How credulous I’ve become! Little could I have dreamed that so complete a hatchet job, delivered with such unselfconscious pomposity and condescension, in 1995, after a full generation of feminist literary innovation and research, could still be perpetrated against the work of a woman writer as P.N. Furbank’s “Call Me Madame” [NYR, December 21, 1995]. Furbank’s diatribe is in the great tradition of reviewers of Staël’s work that extends from Napoleon, who reduced her to her tits,1 through Herold, whose biography2 served to screw her once more in its very title. And Levine’s caricature of her with arms monstrously swollen to fearsomeness, her nose turning downward into a Levantine sneer, her eyes deeply shadowed, exudes a gypsy-ish cast of “aberrant” femininity, ejecting the author out of the West to which she so patently belongs. Gender “Orientalism” lives.

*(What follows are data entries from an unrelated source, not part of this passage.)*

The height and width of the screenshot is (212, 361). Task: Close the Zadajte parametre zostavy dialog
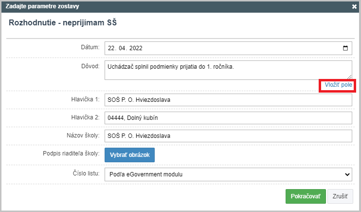coord(354,6)
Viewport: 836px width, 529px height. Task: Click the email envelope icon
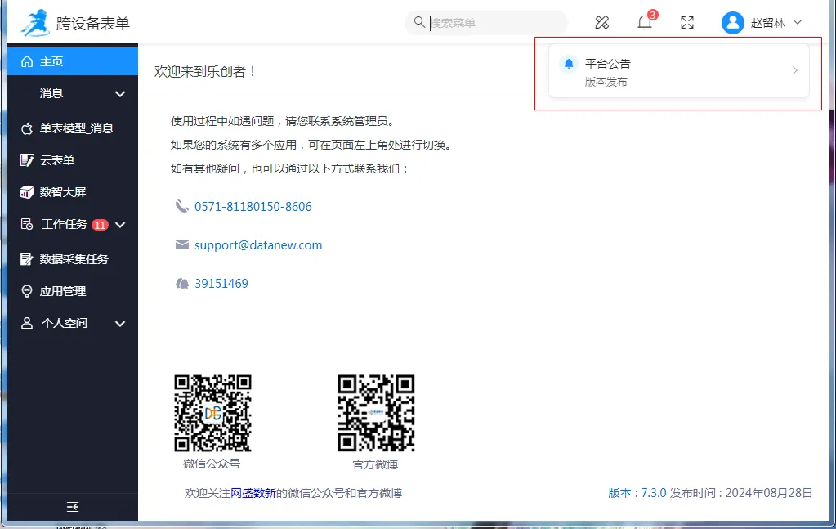(x=181, y=245)
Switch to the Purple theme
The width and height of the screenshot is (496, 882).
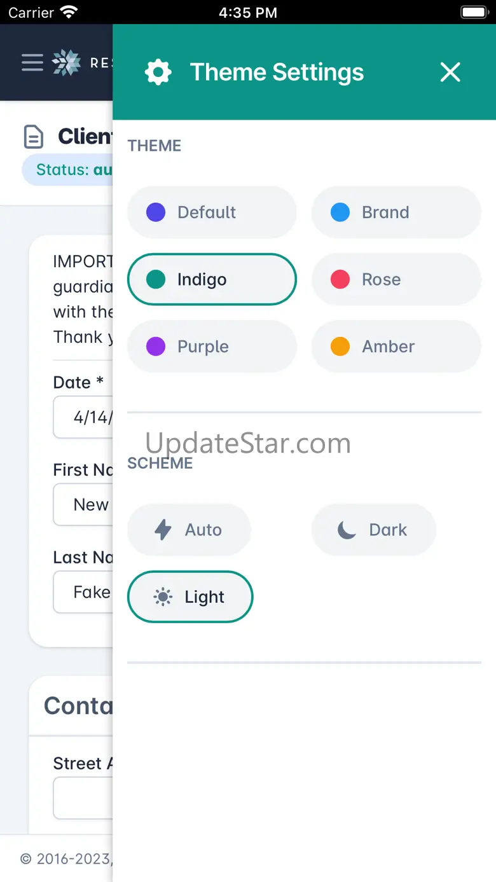212,347
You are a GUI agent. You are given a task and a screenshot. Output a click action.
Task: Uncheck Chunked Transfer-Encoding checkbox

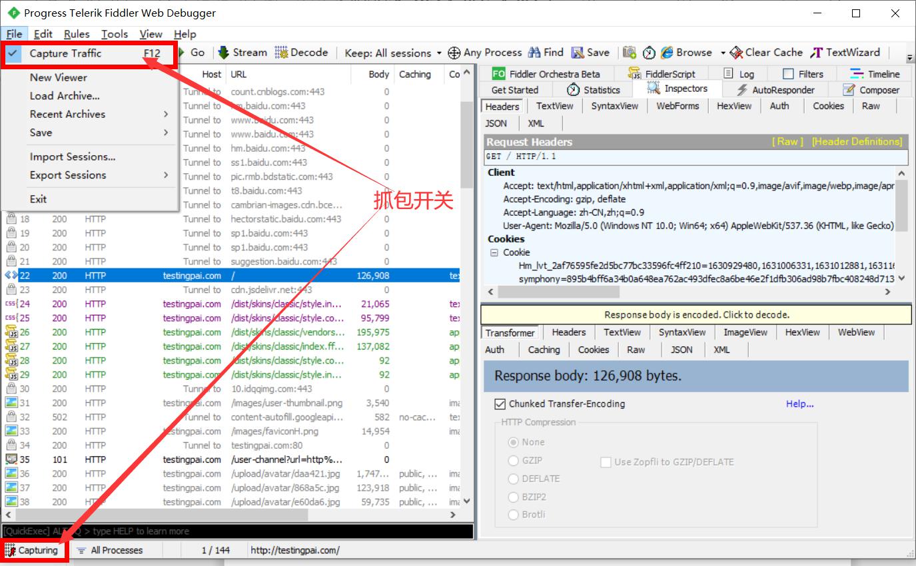pyautogui.click(x=500, y=404)
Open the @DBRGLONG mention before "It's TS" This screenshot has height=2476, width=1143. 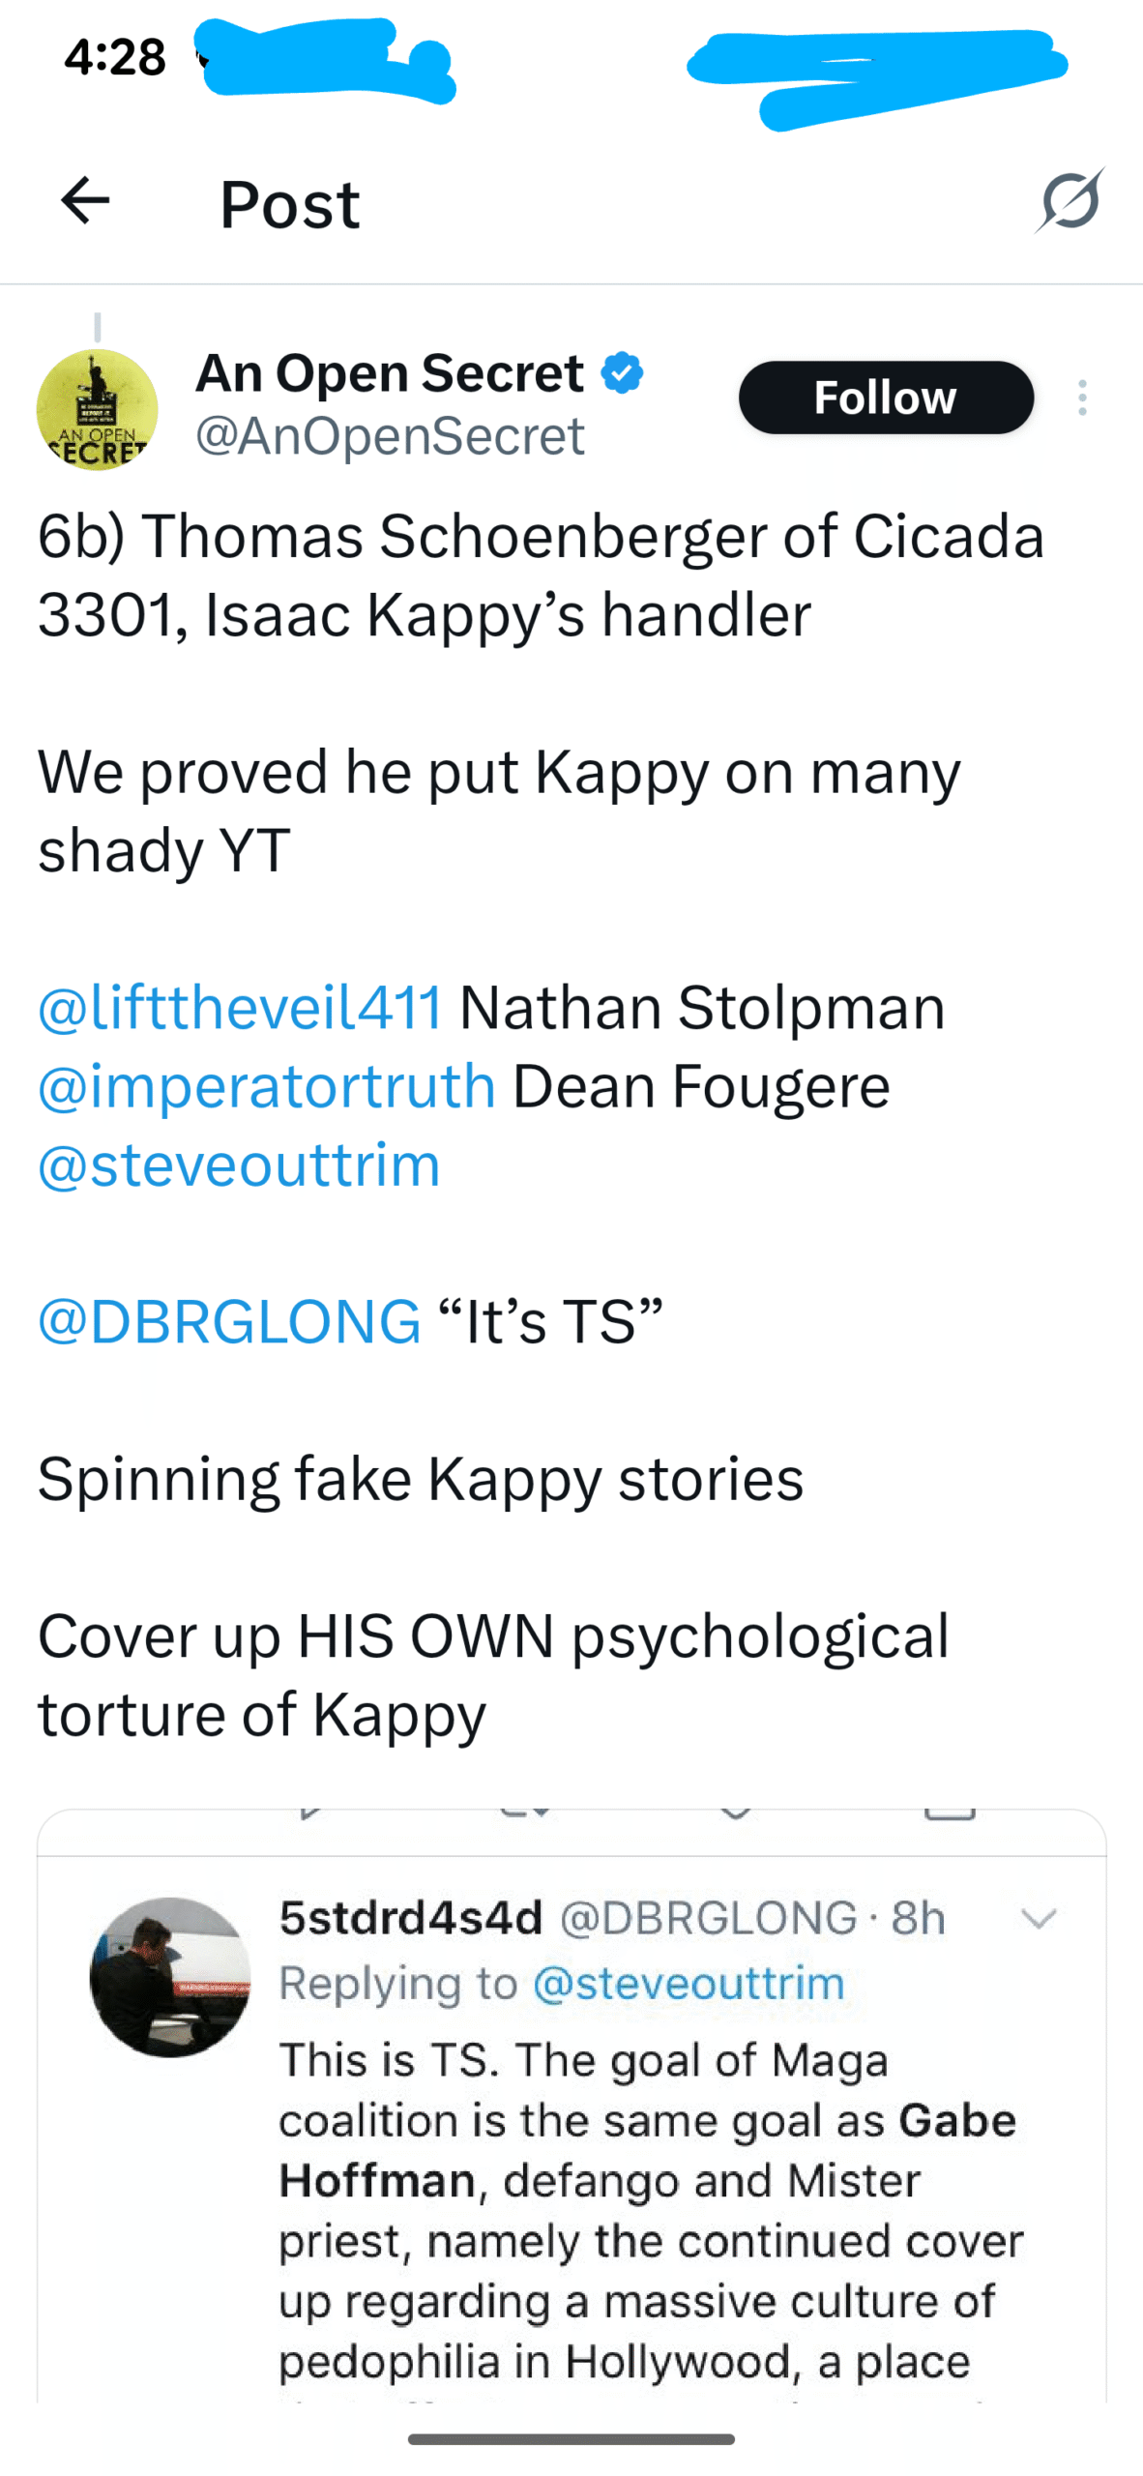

One would never know, to read Furbank, that the epigraph to Delphine from Staël’s mother’s (Suzanne Necker’s) Miscellany reads: “A man must know how to defy public opinion; a woman to submit.” The novel rings changes on this dictum. My treatment3 of what Furbank terms “weaknesses” in Delphine deals candidly with the problematics for Staël in creating her independent-minded heroine. Like women writers over the ages, she negotiated among severe external as well as internalized censors in attempting to express a version of women’s experience that received opinion would have preferred remain unspoken. For me, pace Furbank, her coming to grips with her authorial evasions illuminates and elevates rather than diminishes her works: it reveals the risks of candor she took, making allowances for her resort to conventional tactics so as better to reveal the work’s strengths. No reader “really” in pursuit of “true judgment” would construe my effort to reconstitute the store of value in Delphine as having done his reductive work for him. To do so utterly falsifies my attempt to rehabilitate an interest in Staël’s novels.

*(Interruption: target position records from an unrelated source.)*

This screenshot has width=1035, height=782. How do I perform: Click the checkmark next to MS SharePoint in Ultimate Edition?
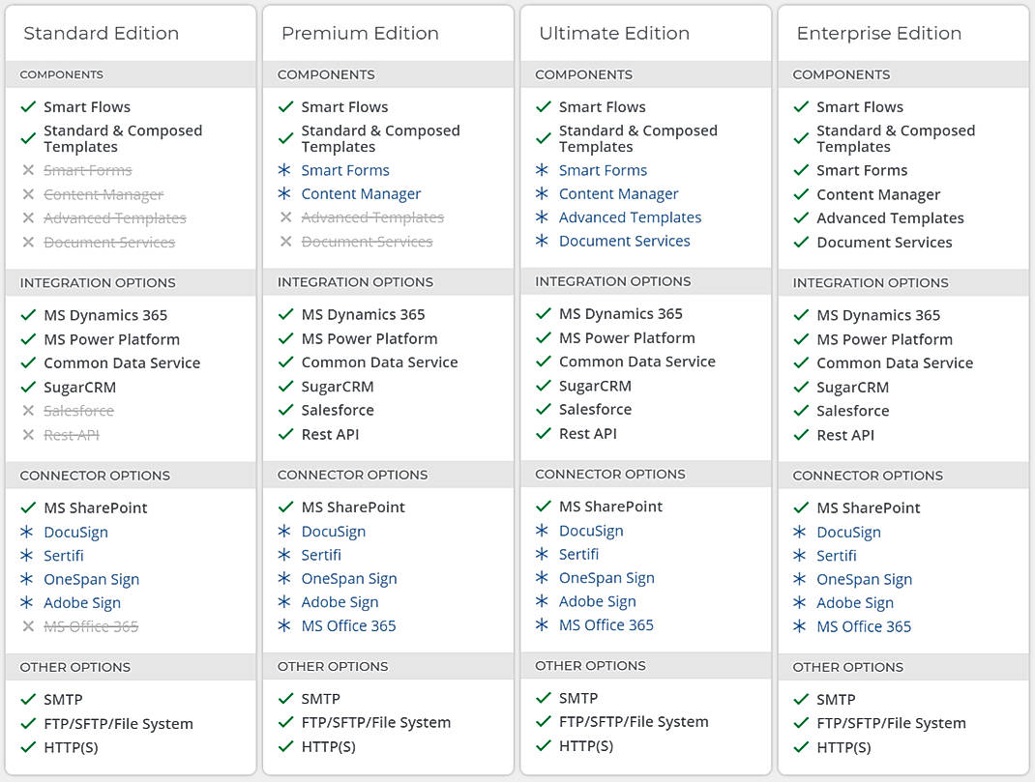[543, 507]
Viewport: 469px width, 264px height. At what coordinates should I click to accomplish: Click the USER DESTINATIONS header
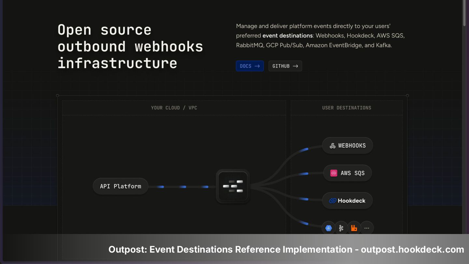pos(347,108)
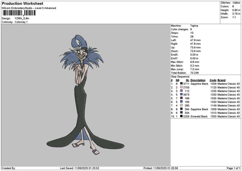The image size is (242, 171).
Task: Select the Machine value Tajima
Action: [194, 25]
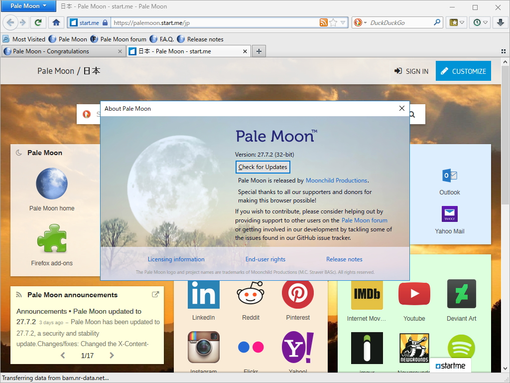This screenshot has height=383, width=510.
Task: Open the Reddit shortcut icon
Action: tap(251, 294)
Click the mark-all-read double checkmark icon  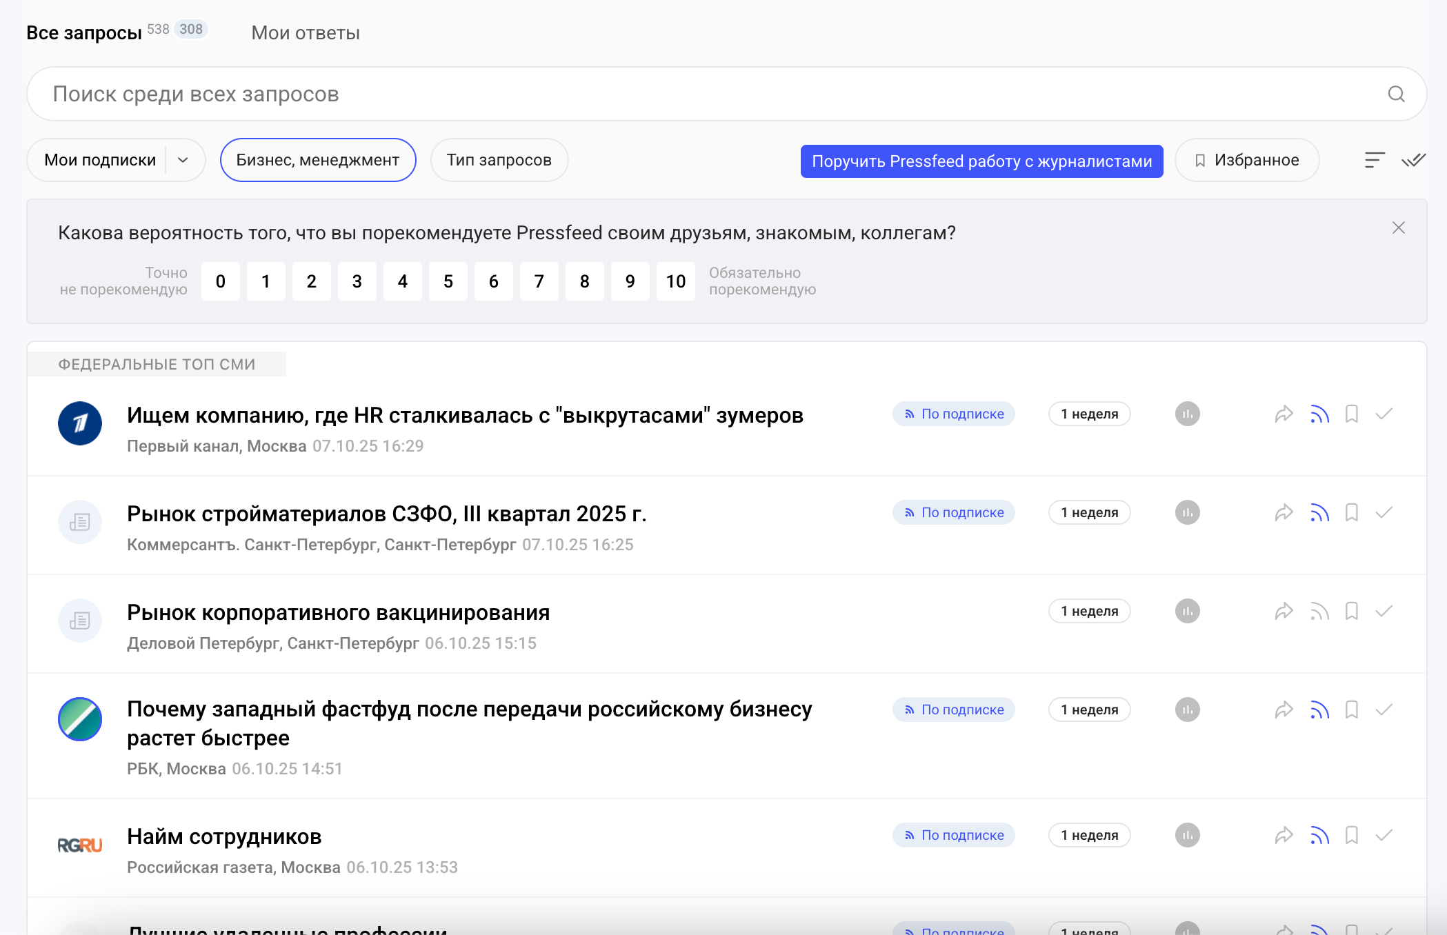(x=1413, y=160)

As to Furbank’s irritability with the fawning idealization tendered Delphine’s heroes, is he equally ready to dismiss La Princesse de Clèves, La Nouvelle Héloïse, Great Expectations, and so on? Mocking its surface absurdities, Furbank simply misses the fact that good and evil are far from tidy notions in Staël’s novel. Its ethos reflects the world of the 1790’s—the wake of a revolution waged in the name of Virtue—and its moral canvas so scrambles these terms as to make the moral world of Delphine a deeply ambivalent one. The novel’s force lies in its being, in Staël’s words, “the story of the destiny of women” in her class and time. Its portrayal of the clash of public comportment with private desires, which still dogs women’s full participation in society, is depicted with skill and cunning. Why, one wonders, is Furbank so determined to prevent modern readers from judging for themselves, in the original or in Goldberger’s fine rendition, the worth of this novel?

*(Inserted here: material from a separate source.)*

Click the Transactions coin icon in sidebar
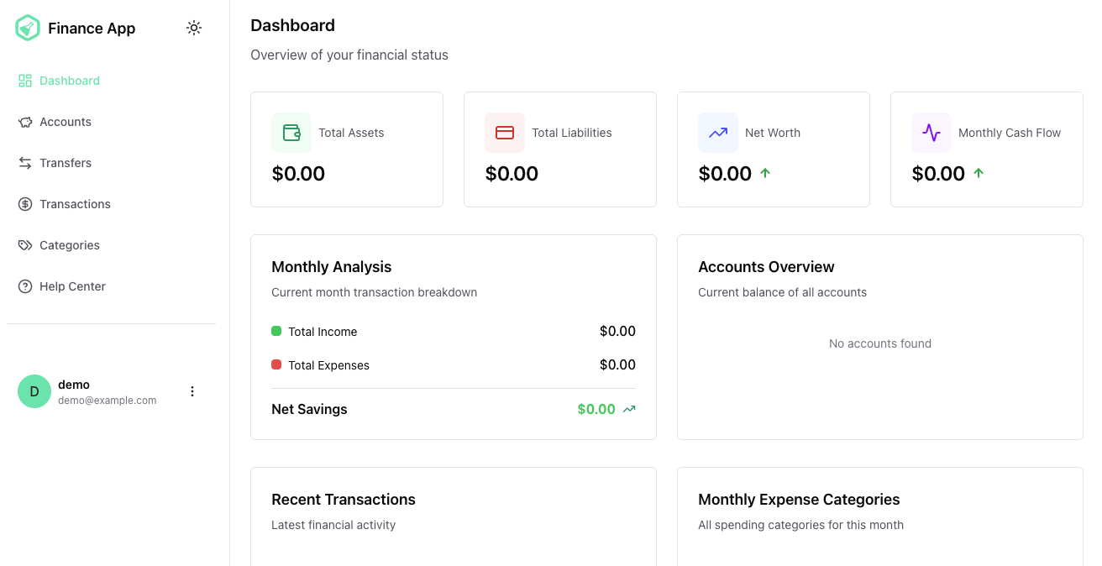click(24, 204)
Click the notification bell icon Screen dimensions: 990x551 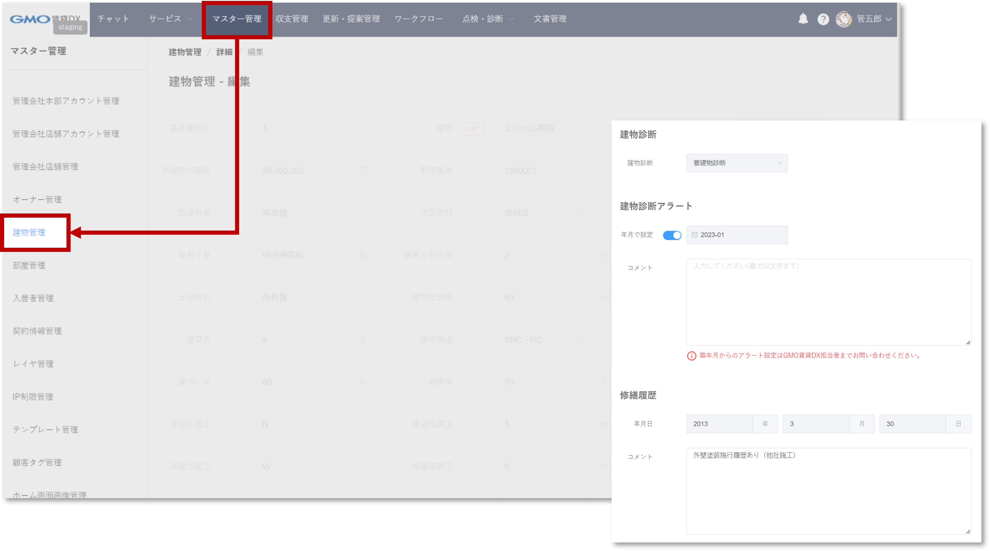click(803, 19)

Finally, Furbank, when not disfiguring my own, bases his reiteration of traditional saws about Staël on Herold’s and Moers’s works.4 Herold’s biography has been superseded by Ghislain de Diesbach’s less sensationalizing life.5 Moers’s brief essay is no match for Simone Balayé’s magnificently documented and probing studies,6 which might have enriched Furbank’s sense of the complexity of a novel he chooses to read as so simple. My study has been followed by a flowering of feminist criticism of Staël’s fiction by Charlotte Hogsett, Marie-Claire Vallois, Nancy Miller, Joan DeJean, Doris Kadish, and, in France, Geneviève Fraisse, as well as other fine critics.7 Their wealth of perspectives dwarfs Furbank’s ill-conceived and, let’s face it, sexist diatribe against Staël’s imaginative works which protest her society’s repressiveness to women. 8

What feminist critics of Staël’s fiction have striven to set forth is a nuanced understanding of works often summarily dismissed through an ignoble blindness inspired by opprobrium unjustly visited upon their author. For all its claims of wishing to separate novel from woman, Furbank’s essay inspired by her Delphine has, regrettably, once more fallen into that trap.

Madelyn Gutwirth
Ardmore, Pennsylvania

P.N Furbank replies:

Madelyn Gutwirth’s terrific onslaught on my review of the new edition of Madame de Staël’s Delphine seems to call for a reply.
She wrote, back in 1973, that de Staël “lacked the courage to defy opinion openly on their [women’s], or her own behalf. The novel (Delphine) curses their common fate: it does not confront it, except by indirection. Nevertheless, even in its timidities, in its fear of angering the men and their satellite women, it is a document in women’s struggle for freedom and her own.” Now to me, and I would have thought to most people, that would seem like saying that Delphine was a pretty bad novel; and since that is what I think too, I can hardly be blamed for citing it in support of my case. If I misunderstood Gutwirth, of course I apologize. As for Delphine being a “document” in women’s struggle, who would think of denying it?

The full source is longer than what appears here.